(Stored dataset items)

>>>

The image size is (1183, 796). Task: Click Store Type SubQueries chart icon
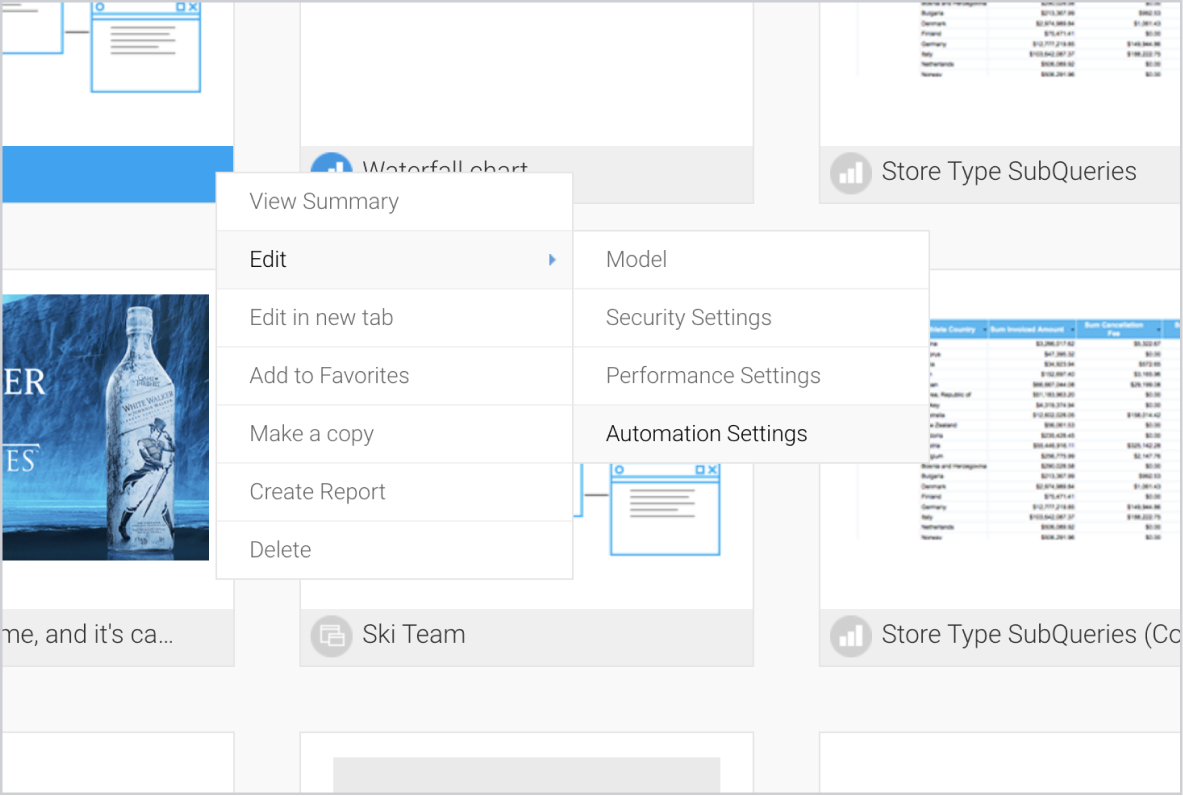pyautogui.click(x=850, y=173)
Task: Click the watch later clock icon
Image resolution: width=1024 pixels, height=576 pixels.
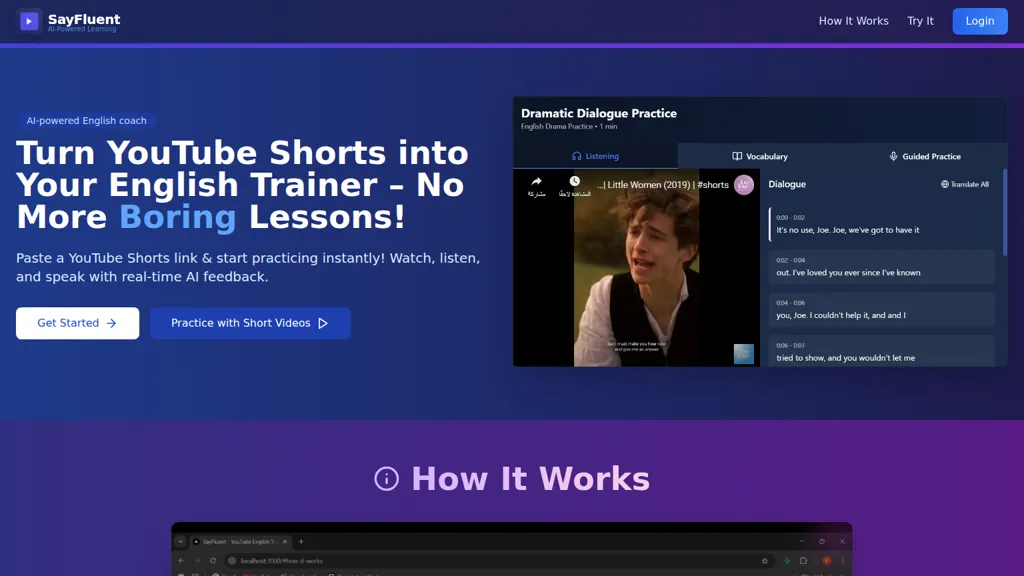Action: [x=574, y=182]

<<<

- To do -
Please output the lines of the records above from the one with "Image resolution: width=1024" through the last, exactly as they appear and with both ends included; skip any pictures and add nothing.

- Finished task -
Image resolution: width=1024 pixels, height=576 pixels.
Action: [x=574, y=182]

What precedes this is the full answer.